For starters, it’s complicated! Check out our Physician’s complete guide to medical school loans for more details. For now, we’re just going to focus on the new repayment plan, RePAYE.

Late in 2015, RePAYE was introduced for new borrowers. This Public Service Loan Forgiveness “PSLF” qualifying repayment plan was also made available to existing borrowers. Young physicians and other professionals going for PSLF should pay attention – especially those using the old IBR plan. The potential value of switching to REPAYE for many is enormous. But it’s not so cut and dry. Every situation is different and the potential benefits will vary based on your specific circumstances. We will cover some of the basic information and scenarios to get you started on maximizing your PSLF.

Borrowers now have a choice between REPAYE, IBR and sometimes PAYE (if loans were originated after October 1st, 2007).

REPAYE

Benefits

  • Your payment is 10% of discretionary income and is not capped
  • Available to all borrowers
  • 50% of your excess unpaid interest is picked up by the government
  • You get loan forgiveness under PSLF after 120 payments
  • Loan forgiveness after 20 years for undergraduate loans, and 25 years for graduate loans.
  • Downsides

  • You no longer have the option of “married filing separately”
  • There is no more payment cap
  • Interest is capitalized when switching from another plan to REPAYE (but this is not an issue if you’re going for PSLF)
  • PAYE vs. REPAYE

    REPAYE uses the same payment formula as PAYE. This yields the same payment for all single borrowers and some married borrowers. Here are a few of the key differences to consider – most of which favor PAYE.

    PAYE payments are capped at the 10 year standard repayment amount. REPAYE payments have no cap. Therefore, the higher your income (or expected income), and the more debt you have, the more likely PAYE is more advantageous than REPAYE. If you haven’t hit this cap, both repayment plans will have the same payment.

    With PAYE, you can file taxes separately and only include the borrower’s income. REPAYE requires that you always include your spouse’s income. This makes PAYE considerably more beneficial for married borrowers.

    With REPAYE, the government picks up the tab on 50% of the unpaid interest. This is a win for REPAYE.

    Choosing Between PAYE and REPAYE

    If you’re certainly going for PSLF, PAYE is your best bet. The only benefit of REPAYE over PAYE (the interest subsidy) is irrelevant when going for PSLF.

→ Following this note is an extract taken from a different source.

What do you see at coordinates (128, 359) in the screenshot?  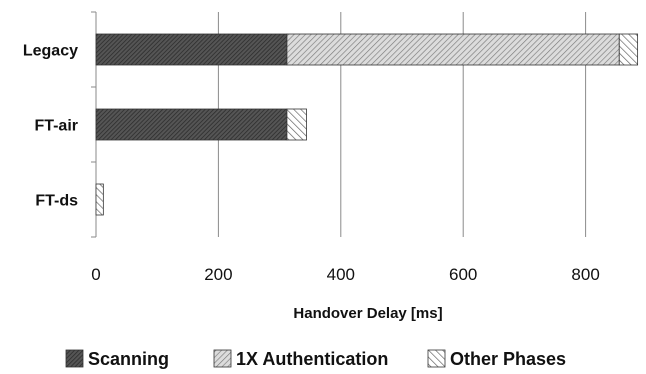 I see `legend-label-scanning: Scanning` at bounding box center [128, 359].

    It becomes more tricky the when your future career path is unknown. If you are likely going for PSLF, then PAYE is still probably your best bet. If you’re like NOT going for PSLF, then REPAYE could come into favor. The more likely you are to have to fully repay your loans (and not receive PSLF), the more appealing the REPAYE 50% interest subsidy becomes.

    IBR vs REPAYE

    Some borrowers aren’t eligible for PAYE and are therefore limited to IBR and REPAYE for PSLF qualification. Here is how IBR compares to REPAYE.

    IBR has a higher payment formula (15% of discretionary income vs 10% for REPAYE). Win for REPAYE.

    IBR (like PAYE) includes a payment cap whereas REPAYE does not. IBR provides value over REPAYE in some high income cases.

    IBR allows for filing separately and using the borrower’s income only (like PAYE) whereas REPAYE does not.

    And like PAYE, IBR doesn’t include a government interest subsidy.

    Choosing between IBR and REPAYE

    If you’re single (or have a spouse that doesn’t earn an income), going for PSLF, and not expecting to max out IBR because of very high income, REPAYE is a big win. The reduced payments provide tens of thousands of savings for many young physicians with large student loans going for PSLF. If you’re unsure about maxing out IBR, you can run the numbers using the repayment estimator online. Plug in your loan info and expected max earnings. If the IBR total is blank, you are maxed out (and should therefore be cautious with REPAYE).

    If you’re in the same scenario as above but you expect to max out IBR, you must run the numbers. Compare the REPAYE savings over IBR before you max out IBR payments with the IBR savings over REPAYE after you max out. Choose the repayment plan that allows for the lowest total repayment. As a side note, currently, you can change between repayment plans. Therefore, you could stick with REPAYE when income is lower and switch to IBR just before it increases or caps out. This would provide the best possible result but also assumes the option to switch repayment plans continues. I suspect it will not.

    If you’re married, have a spouse that has income, and you’re going for PSLF, you must consider everything we already mentioned plus the potential savings associated with filing taxes separately and using IBR. In some cases, this provides value that outweighs the payment savings with REPAYE. Consider the resident physicians with a spouse in practice who is making mid six figures… IBR could provide massive value by allowing for separate tax filing and using the borrower’s income only. It’s a more complicated analysis to consider, but totally worth it. Making the best choice here will often result in tens of thousands of dollars in value.

    When PSLF qualification is in question, it changes the game. Now is the time to look at your situation. Don’t assume you’re in the best repayment plan. Take some time or hire an expert to help you analyze all the options and come up with your best possible plan.